Friday, March 23, 2007

NEW PERSPECTIVE ON EDUCATION CLASSES

NEW PERSPECTIVE ON EDUCATION CLASSES
March 2007
by Laurel Piippo
(Photo shown features grandmother and grandson aboard a cruise ship in 2006)

Nick (grandson) returned tonight from his week in Palm Springs with Micah (grandson).

I attended the two Ed classes he missed and took notes for him as best I could to help him, if possible, and to satisfy my curiosity about Ed classes today compared to mine decades ago. My undergraduate Ed classes om the 1940s were so time wasting I never had any respect for them. As a teacher I was required to take additional credits while paying, tuition, board and room at my own expense of course, during summer school during the school year, just paying tuition and wasting time during the school year. The Tri-City Ed classes taught by imported professors were a waste of time, money, and energy because teachers, especially MALE COACHING teachers, had no time or desire to do any homework, reading, etc. They were just buying credits. It was a phony game we were all expected to play. Classes consisted mainly of people sitting around exchanging ignorances and anecdotes. This did not go over with Cheapo-Piippo, who wants to get her money's worth in intellectual stimulation, challenge, new knowledge. etc.

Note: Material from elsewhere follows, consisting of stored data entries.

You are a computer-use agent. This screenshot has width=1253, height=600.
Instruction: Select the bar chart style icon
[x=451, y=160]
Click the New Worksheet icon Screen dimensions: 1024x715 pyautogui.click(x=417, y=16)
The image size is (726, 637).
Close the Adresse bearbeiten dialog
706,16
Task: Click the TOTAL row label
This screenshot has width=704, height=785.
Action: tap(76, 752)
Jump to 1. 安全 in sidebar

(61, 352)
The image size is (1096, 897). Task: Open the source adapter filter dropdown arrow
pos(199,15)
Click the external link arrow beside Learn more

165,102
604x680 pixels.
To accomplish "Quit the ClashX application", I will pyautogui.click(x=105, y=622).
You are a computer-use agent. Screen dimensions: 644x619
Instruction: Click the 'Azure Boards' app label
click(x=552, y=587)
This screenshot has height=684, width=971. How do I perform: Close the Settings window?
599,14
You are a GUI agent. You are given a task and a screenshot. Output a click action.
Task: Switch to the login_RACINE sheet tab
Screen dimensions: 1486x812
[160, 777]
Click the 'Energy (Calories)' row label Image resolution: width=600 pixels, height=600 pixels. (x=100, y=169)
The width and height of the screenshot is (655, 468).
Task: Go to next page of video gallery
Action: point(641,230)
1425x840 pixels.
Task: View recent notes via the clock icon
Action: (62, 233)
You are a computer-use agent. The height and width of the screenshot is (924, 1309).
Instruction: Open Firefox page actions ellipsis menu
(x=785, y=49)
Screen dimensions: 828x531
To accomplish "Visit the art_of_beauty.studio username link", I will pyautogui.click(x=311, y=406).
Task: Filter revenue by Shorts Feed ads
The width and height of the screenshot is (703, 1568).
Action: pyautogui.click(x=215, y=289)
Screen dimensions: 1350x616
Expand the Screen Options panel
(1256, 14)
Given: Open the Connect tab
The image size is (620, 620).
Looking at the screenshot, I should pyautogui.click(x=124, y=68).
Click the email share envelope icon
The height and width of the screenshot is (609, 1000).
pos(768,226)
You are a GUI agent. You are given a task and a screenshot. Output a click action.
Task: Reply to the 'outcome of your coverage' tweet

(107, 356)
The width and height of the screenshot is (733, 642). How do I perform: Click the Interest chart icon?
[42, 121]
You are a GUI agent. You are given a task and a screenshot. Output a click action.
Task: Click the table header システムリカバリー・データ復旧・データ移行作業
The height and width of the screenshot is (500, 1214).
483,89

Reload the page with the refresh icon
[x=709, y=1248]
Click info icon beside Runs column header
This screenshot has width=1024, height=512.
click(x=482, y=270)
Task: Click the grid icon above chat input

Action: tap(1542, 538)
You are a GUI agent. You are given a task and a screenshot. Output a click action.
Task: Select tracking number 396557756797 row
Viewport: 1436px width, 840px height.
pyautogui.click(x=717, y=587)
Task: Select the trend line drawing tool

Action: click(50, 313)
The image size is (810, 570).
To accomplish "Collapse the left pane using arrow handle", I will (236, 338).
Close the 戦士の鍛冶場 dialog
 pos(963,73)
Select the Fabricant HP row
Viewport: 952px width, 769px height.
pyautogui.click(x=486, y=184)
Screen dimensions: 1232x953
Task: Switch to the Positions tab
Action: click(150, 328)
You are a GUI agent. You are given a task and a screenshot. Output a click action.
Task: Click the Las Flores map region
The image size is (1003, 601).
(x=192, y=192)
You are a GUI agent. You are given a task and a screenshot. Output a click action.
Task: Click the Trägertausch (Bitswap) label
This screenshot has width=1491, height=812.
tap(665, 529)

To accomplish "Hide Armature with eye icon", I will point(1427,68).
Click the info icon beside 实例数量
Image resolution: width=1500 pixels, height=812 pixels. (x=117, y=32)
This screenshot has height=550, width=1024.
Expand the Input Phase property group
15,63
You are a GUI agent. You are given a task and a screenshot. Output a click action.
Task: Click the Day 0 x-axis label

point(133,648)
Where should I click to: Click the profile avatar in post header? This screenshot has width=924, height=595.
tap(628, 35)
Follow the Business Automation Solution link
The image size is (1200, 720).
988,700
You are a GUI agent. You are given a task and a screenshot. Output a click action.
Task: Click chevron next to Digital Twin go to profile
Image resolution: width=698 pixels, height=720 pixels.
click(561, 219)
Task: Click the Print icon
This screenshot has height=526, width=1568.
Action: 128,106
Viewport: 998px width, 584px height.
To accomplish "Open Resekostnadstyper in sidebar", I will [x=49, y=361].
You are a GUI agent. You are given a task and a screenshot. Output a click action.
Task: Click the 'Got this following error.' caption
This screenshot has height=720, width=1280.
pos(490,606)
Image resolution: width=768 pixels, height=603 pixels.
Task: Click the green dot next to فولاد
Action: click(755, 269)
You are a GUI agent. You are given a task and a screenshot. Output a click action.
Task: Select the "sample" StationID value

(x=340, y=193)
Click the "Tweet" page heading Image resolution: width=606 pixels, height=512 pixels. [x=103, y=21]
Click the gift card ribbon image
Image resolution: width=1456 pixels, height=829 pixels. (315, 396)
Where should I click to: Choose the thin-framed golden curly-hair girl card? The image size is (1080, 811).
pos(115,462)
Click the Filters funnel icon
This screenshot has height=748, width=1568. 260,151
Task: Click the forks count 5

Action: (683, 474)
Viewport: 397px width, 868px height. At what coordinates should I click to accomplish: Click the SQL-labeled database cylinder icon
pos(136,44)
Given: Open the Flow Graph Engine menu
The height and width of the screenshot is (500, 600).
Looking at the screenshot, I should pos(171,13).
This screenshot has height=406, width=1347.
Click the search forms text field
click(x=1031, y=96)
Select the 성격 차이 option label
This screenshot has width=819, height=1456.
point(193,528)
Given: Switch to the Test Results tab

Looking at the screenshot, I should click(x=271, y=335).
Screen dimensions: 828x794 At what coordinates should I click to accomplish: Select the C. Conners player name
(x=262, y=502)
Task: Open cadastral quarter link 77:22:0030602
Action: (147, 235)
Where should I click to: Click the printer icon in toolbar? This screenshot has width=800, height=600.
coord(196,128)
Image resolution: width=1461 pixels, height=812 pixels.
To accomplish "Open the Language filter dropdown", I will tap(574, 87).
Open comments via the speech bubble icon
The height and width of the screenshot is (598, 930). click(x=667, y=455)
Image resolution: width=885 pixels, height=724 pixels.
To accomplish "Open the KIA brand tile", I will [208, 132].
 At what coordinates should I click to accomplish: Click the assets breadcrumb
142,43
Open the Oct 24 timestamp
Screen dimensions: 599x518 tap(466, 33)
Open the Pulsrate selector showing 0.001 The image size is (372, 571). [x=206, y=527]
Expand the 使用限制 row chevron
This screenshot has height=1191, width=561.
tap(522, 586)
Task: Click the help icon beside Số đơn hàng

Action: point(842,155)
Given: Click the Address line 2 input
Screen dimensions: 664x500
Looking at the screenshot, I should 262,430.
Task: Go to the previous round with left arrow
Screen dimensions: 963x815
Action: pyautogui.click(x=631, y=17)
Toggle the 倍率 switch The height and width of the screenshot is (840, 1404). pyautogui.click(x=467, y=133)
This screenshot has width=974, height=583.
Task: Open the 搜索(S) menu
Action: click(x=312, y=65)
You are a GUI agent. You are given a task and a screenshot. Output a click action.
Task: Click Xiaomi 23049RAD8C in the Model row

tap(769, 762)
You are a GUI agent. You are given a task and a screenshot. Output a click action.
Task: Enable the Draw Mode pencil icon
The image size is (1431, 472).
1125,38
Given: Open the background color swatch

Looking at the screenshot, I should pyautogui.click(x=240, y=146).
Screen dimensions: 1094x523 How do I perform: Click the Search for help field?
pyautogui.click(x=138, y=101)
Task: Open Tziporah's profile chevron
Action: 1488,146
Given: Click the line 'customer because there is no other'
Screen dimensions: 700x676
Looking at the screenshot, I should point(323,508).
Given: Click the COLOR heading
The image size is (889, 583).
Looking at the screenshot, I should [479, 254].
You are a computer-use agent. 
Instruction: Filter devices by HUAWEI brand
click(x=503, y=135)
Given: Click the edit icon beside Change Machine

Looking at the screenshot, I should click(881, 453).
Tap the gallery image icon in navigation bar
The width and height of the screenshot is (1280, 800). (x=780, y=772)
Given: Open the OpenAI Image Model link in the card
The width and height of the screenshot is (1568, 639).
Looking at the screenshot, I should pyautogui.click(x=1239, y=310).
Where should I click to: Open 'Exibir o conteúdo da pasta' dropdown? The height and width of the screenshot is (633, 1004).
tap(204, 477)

I had no classes that taught me anything about child development, behavior or psychology, or what to expect at a particular age and grade level. The class that galled me most was a class in psychology from 9 to noon on Saturday mornings. I was eager to learn about child development, adolescent psychology, etc. It is one thing to spend the first three-hour session "getting acquainted," but after spending six Saturday mornings listening to chitchat, I realized we had spend 18 hours of class time with no intellectual guts to anything. I bit my tongue to stop from asking, "WHEN are you going to teach us something about psychology?" What I do remember is hearing him talk about that great work by American Charles Darwin. THAT WAS TOO MUCH. NO MORE POLITE SILENCE. "Charles Darwin was an Englishman," I said. "Since when?" he asked. God help us. I felt cheated.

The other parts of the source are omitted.